Wealth managers can’t have it all…or can they?
Life is a series of choices. We’re taught we can’t have it all, that we must pick one thing or another. And with every choice comes an inevitable opportunity cost. Wealth managers face the same predicament when determining and implementing their business strategy. Or think they do.
“If we do this we can’t do that.”
“We must focus our investments.”
“We should be the best in this niche, rather than trying to capture it all.”
Today, wealth managers have a more varied mix of prospects and clients than ever. At one end are the traditional, older generation of customers. They often prefer to meet in person. Trust is a major part of the relationship. At the other, the younger generations—including the growing and increasingly important millennial category—have different needs, tend to be more tech savvy, prefer digital solutions and have lower levels of trust. And in between are all the rest, clients who may not fit neatly into one group but share the servicing preferences of both.
Is it even possible to create an efficient, responsive and profitable business model to serve all these different segments? The answer many come to, unfortunately, is no. Painful choices must be made to prioritize one client type over another.

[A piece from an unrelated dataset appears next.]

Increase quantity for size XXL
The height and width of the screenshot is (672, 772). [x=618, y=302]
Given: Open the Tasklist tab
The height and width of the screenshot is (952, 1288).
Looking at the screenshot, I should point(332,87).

How to successfully serve multiple client segments
Being all things to all people may not be easy. But with volumes growing and profitability shrinking, excluding your firm from one or more of these segments is a big gamble in an industry where scale is ever more important.
Technology is key. In particular having a flexible portfolio management system (PMS). The ability to manage multiple asset classes, counterparties and client segments is at the core of any successful wealth management platform, and having efficient systems in place is necessary in order for the business to function properly.

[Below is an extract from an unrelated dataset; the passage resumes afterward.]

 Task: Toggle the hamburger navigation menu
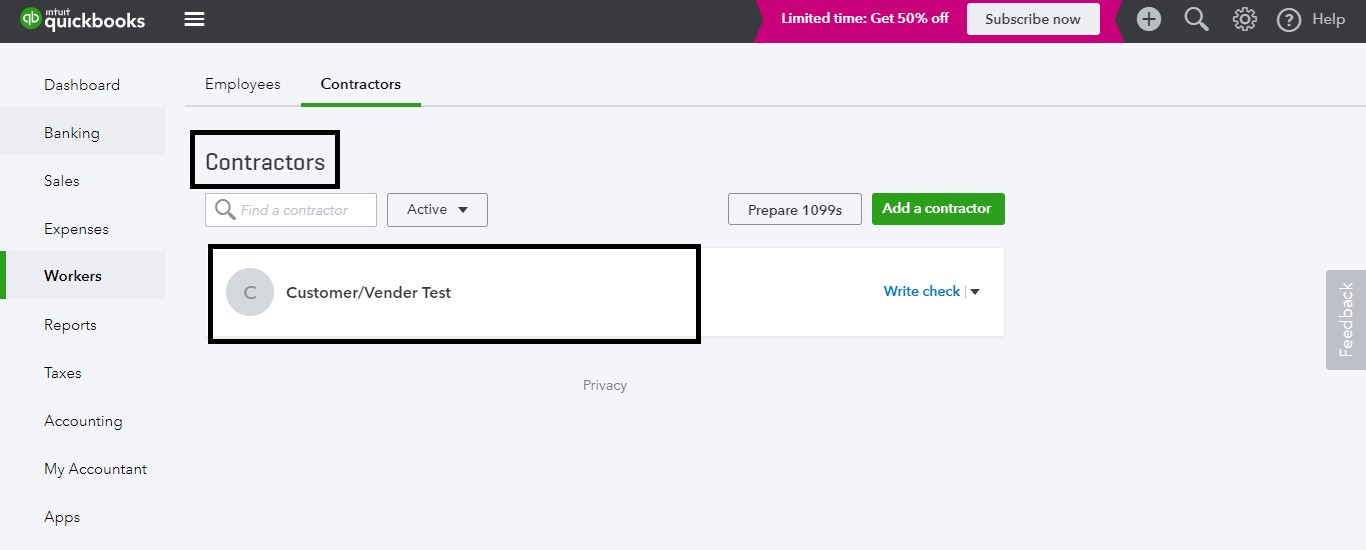(194, 20)
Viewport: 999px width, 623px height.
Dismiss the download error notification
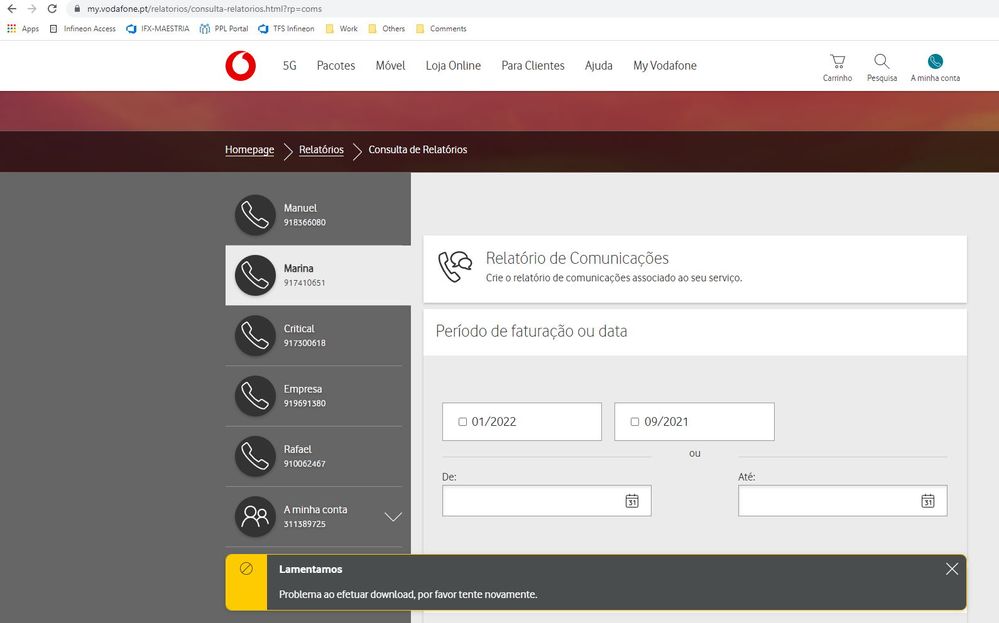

Additionally, a multi-asset class order management system (OMS) with tight integration to sell-side brokers can make all the difference. The OMS hasn’t received the attention it often should have in the past, in part because wealth managers had limited need to support myriad asset classes, instruments and complex portfolio structures. That is changing.
Younger generations now have a greater appetite for a wider variety of asset classes. As clients’ needs increase, the trading infrastructure must cope with diverse assets, structures, markets and currencies, and process transactions faster and more efficiently.
Client and advisor experiences and interactions have to be similarly flexible. Wealth management remains an intensely customer-centric business. Digital capabilities that meet the growing demand for online servicing will be essential. But not all clients want to be served either online or offline. There may be a time and place for both. A multi-channel approach is crucial to serving all segments in the way they want.
And the backdrop is challenging, to say the least. Competition from new and existing participants is rising. Margins are being squeezed. Recent regulations such as GDPR and MIFID II are adding to compliance costs and operating complexity. Decreasing client stickiness—with 75% of millennials saying they would switch provider for a better offering, according to Deloitte’s recent report “The Future of Private Banking & Wealth Management”—doesn’t make the situation any easier either.
In this environment, technology-enabled efficiency, accuracy and responsiveness have never been more important.
Three paths to success
So yes, wealth managers must make a choice. But it doesn’t have to be an either/or decision. You can service a diverse client base…if you opt for a flexible and rounded operating model. Here are three areas worth exploring: outsourcing, internal culture and business development.
By outsourcing all tasks and operations that don’t provide a competitive advantage, you can free up resources and time to focus on what matters most to clients. It will also reduce your debt in legacy technology.
Establishing an internal culture that focuses on the ongoing development of all parts of your business is crucial, as opposed to a “buy and hold” strategy where you acquire technology and let it live on its own until the time for a new project comes along.
Lastly, focusing on business development. Keeping an ongoing, non-online dialogue with peers, vendors and consultants will provide you with the latest information on market trends and activities, the possibilities available and how those can impact your business.
So, is your business strategy ready for the challenges and opportunities that today’s wealth management landscape offers? It starts with a full and frank review of your entire technology stack, to ensure you have a business model that meets your different clients’ specific needs, while stripping out those legacy technologies and operating constraints that prevent you from becoming and remaining truly competitive.
If you want to be a player in this space, it’s time to act. The choice is yours!